« C’est d’ordinaire avec notre être réduit au minimum que nous vivons, la plupart de nos facultés restent endormies parce qu’elles se reposent sur l’habitude qui sait ce qu’il y a à faire et n’a pas besoin d’elles ».
(M. Proust)
En parlant d’habitudes... il ne suffit pas de distinguer les bonnes, qu’il est bien, évidemment, de pratiquer le plus possible... de celles, mauvaises, qui doivent être évitées par tous les moyens.
En effet, il faut aussi tenir compte du fait qu’il existe des comportements habituels qui, même sans être « mauvais », peuvent néanmoins constituer un danger pour notre propre bien-être intérieur dès lors qu’ils deviennent des coutumes vécues comme si on enclenchait une sorte de pilote automatique qui, sachant ce qu’il y a à faire, exempte de la fatigue de devoir trop penser à ce que l’on est en train de faire.

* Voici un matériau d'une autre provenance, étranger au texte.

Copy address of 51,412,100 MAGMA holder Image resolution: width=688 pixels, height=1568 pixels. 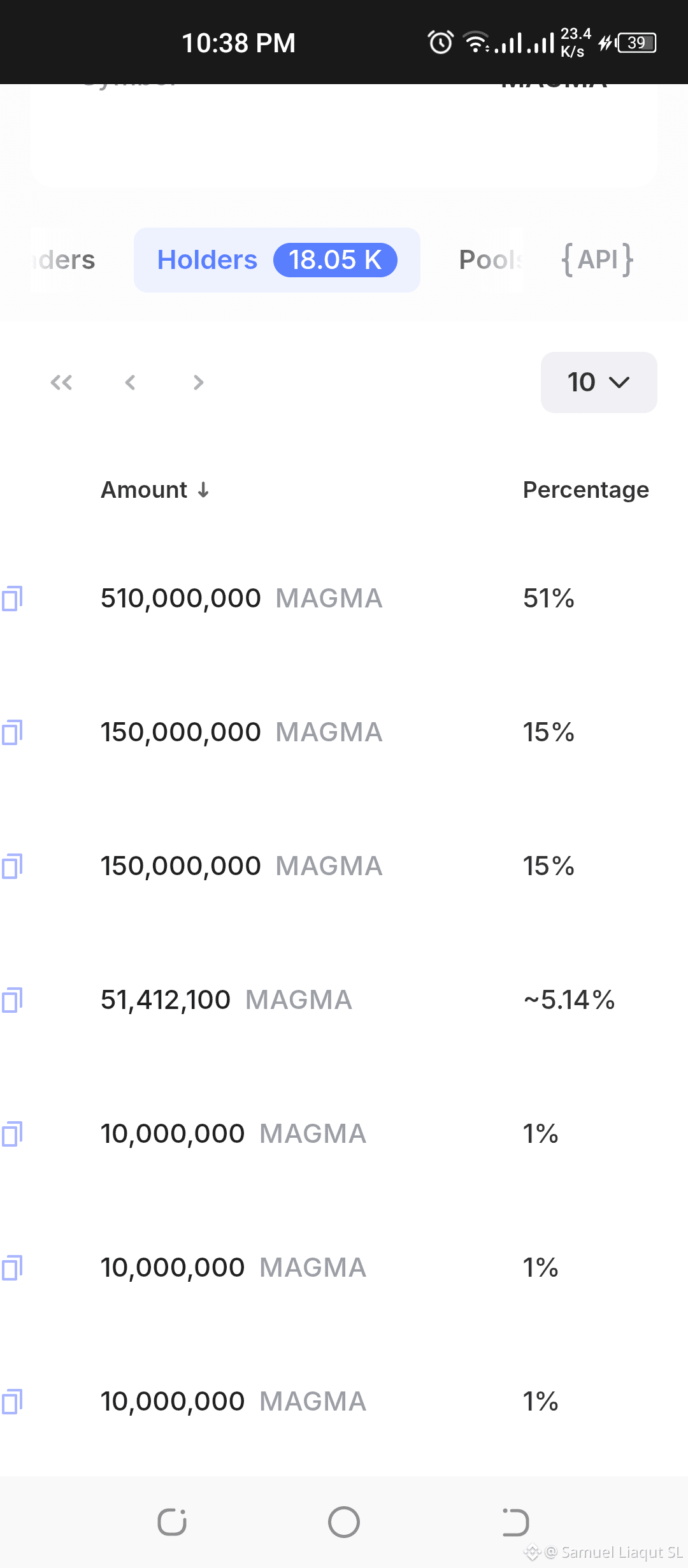(x=11, y=1000)
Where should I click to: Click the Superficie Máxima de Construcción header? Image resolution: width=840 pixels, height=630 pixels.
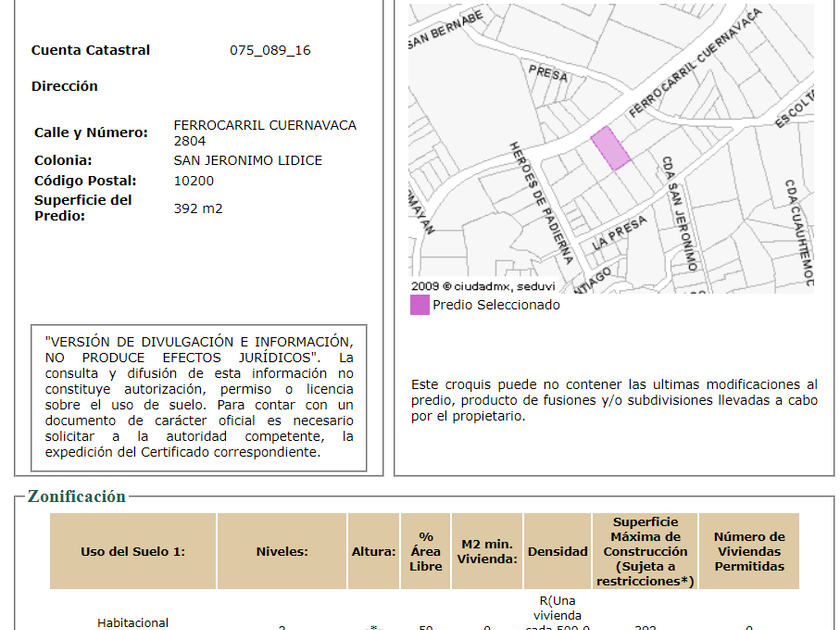click(x=645, y=551)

Le problème réside dans le fait que... en se reposant sur le confort garanti par les schémas routiniers... on fait peu à peu s'endormir les facultés normalement requises pour agir avec conscience, attention, spontanéité... plutôt que par simple habitude.
Ainsi, pour conjurer le risque de cet endormissement, il est bon d’inclure aussi, dans ses propres exercices spirituels, l’engagement de contrecarrer la tendance éventuelle à s’abandonner passivement à ces automatismes, qui engourdissent la vitalité du mental et, en général, des facultés humaines.